Building a brand is unlike building a general retail store. A retailer would store up different array of goods from multiple brands to secure itself as a multi-label retailer to attract wider genre of clients while a brand heavily needs to secure itself with a strong category of product then to move on into developing other product categories. Likewise, Z’NG is now mainly introducing ourselves as a footwear label but we are planning towards rolling out accessories, bags, men’s shoes and apparel when the time is right. For now we will do what we are good at and strive to continually improve on the quality of the existing product category.
Are you guys working on anything exciting at the moment?
Like I mentioned earlier, I am always one who is trying to push boundaries. Next up, we will be having a shoe design competition with Raffles College of Higher Education Kuala Lumpur and the participants will be judged by 2 celebrities & me. The twist in this competition is that it would not just give the winner a recognition but an experience in creating an entire collection for Z’NG with their names imprinted on every pair of the shoes and this is something brands are very much reluctant to do because they are unwilling to take the risk of producing something that they don’t have the confidence in selling. Other than that, I am constantly looking for different opportunities to collaborate with icons of different industries and find ways to also empower the community. I trust that business do exist for higher & nobler purpose rather than just profiting.
So what is the story behind the founding of Z’NG?

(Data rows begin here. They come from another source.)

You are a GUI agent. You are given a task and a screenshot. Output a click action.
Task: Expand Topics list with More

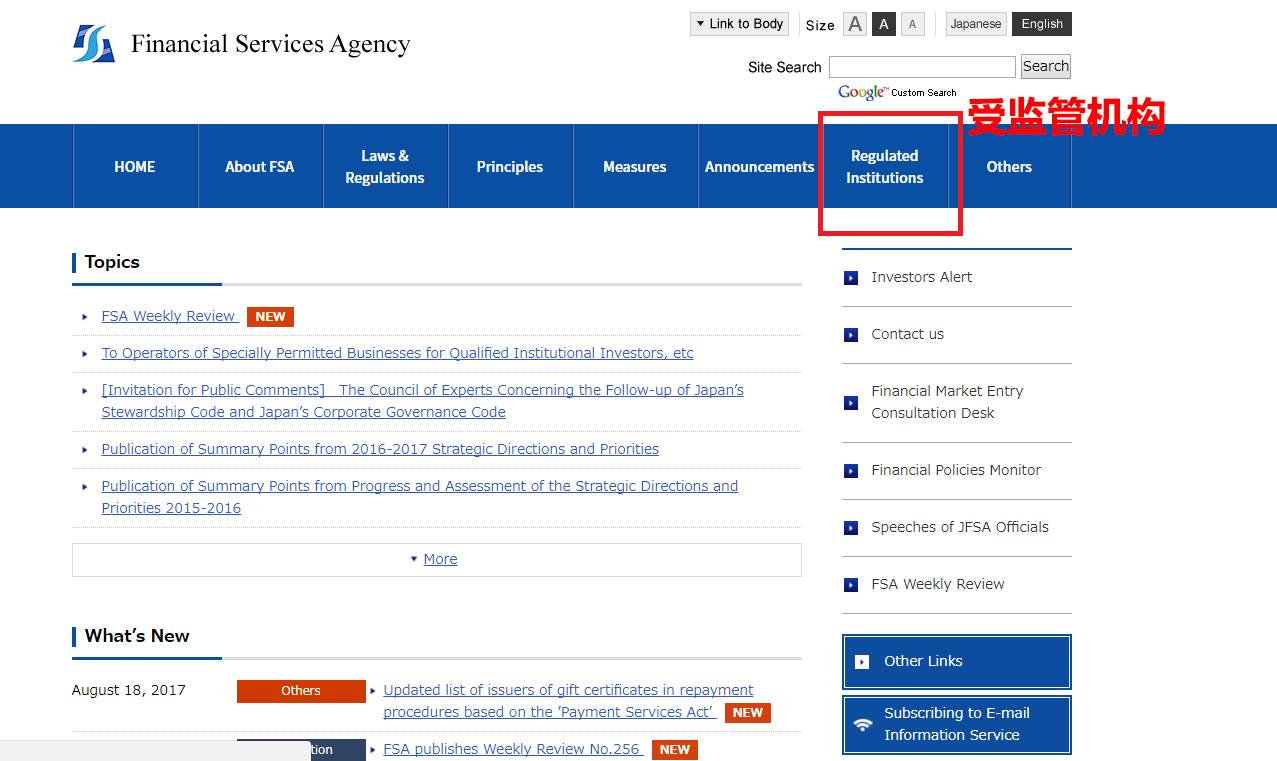pos(438,559)
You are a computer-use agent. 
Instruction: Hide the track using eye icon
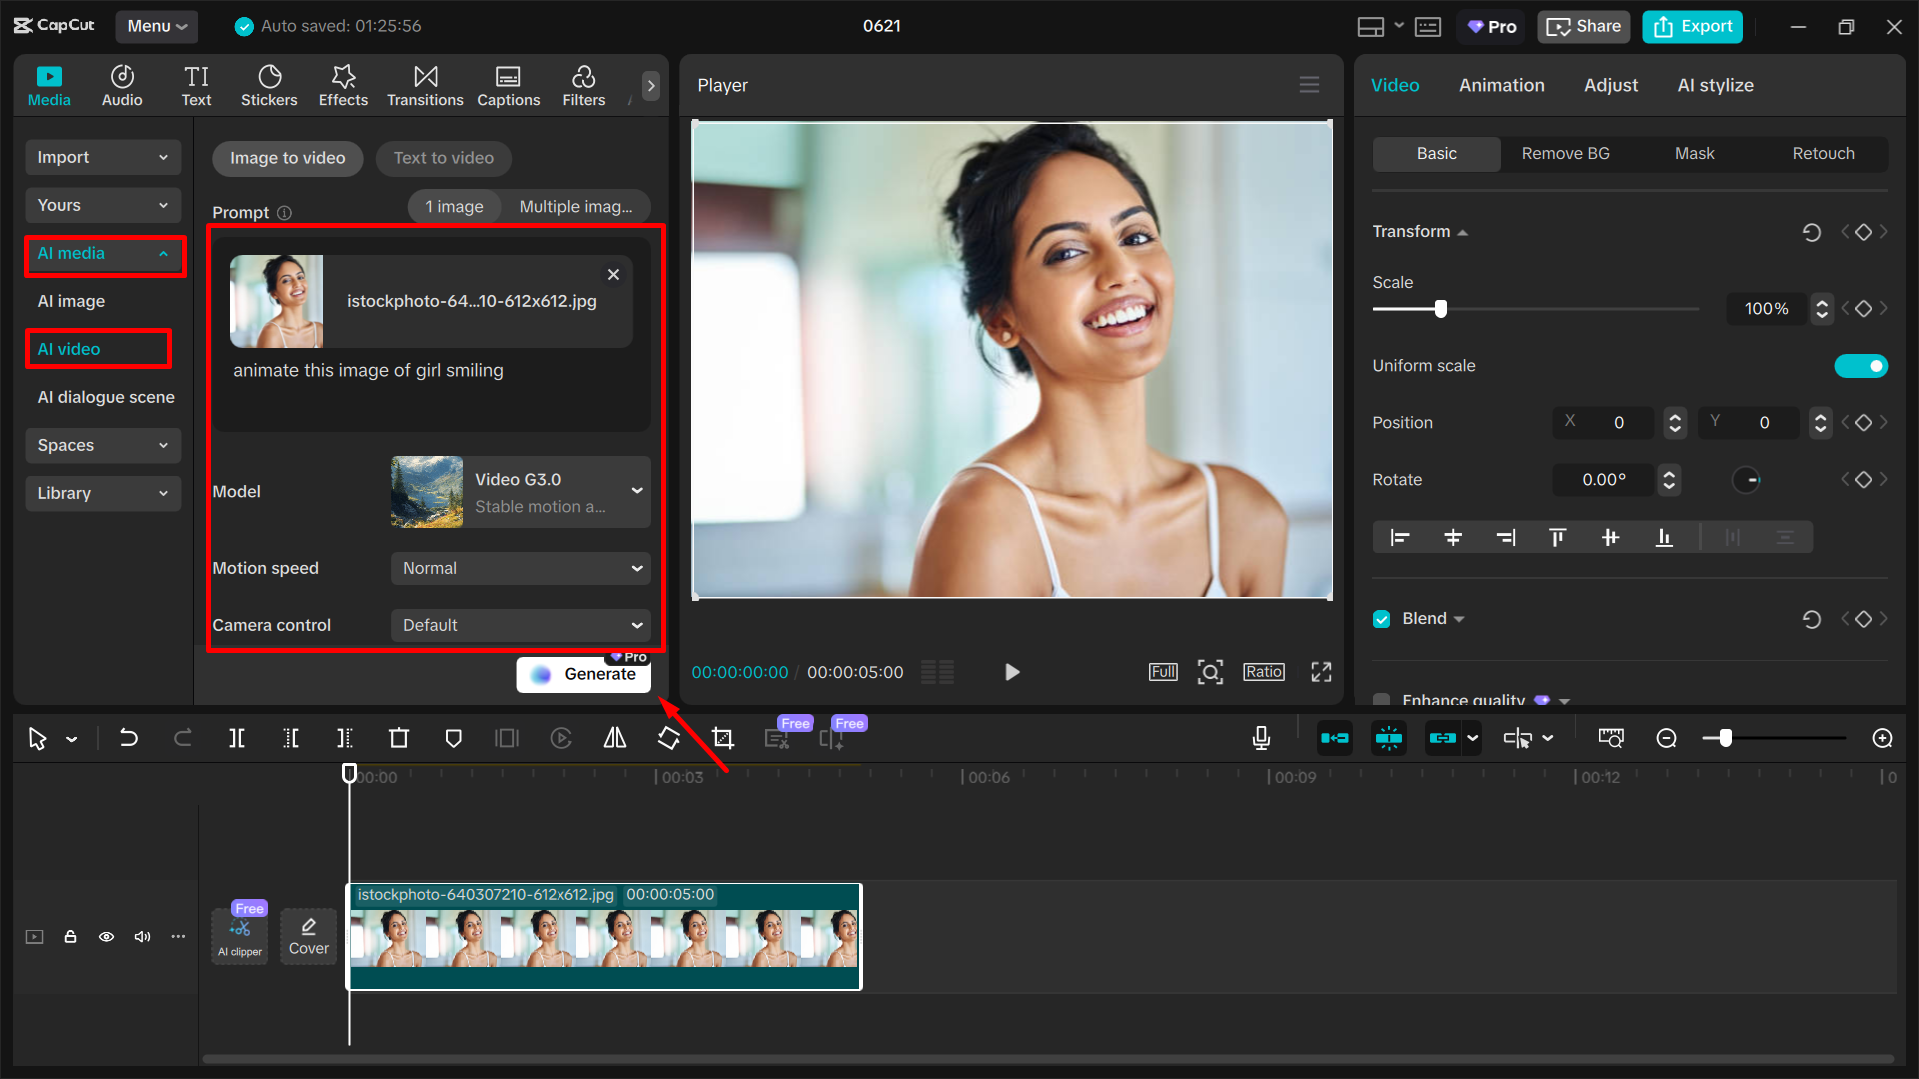(106, 937)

It was really something that my mentor said which sparked me off to this entrepreneurship journey. I’ve always wanted to do my own thing but never thought it would be this soon. When I left my previous job in Singapore and was consulting my mentor on what career path to take on, she suggested “Come work for me and make me more money”. This obviously rang the Great Bell of Dhammazedi in me and I remember thinking to myself “What if I work for myself and make myself more money?” The rest is history. It’s been close to a year now since the formation of the company and I will be honest, there were ups and downs but I will persevere.
Did anything hinder your startup experience?
The problem with starting up is always the fiscal side, something which I was not very familiar with but I knew I needed to have a sum of money to sustain both the business and myself. I’ve always been told not to expect any profits or breakeven during the first two years of the business and I’ve prepared myself mentally for that. Having said, since financial planning is not my strength, although doesn’t appear as a weakness either. I do get worried about the cashflow, which is the health indicator of any business. I am constantly staring at Excel sheets on a daily basis just to make sure the monthly sales could cover all the operational & marketing expenses and admittedly it does hold you back from executing a strategy you feel would gain you brand visibility but affects your bottom line.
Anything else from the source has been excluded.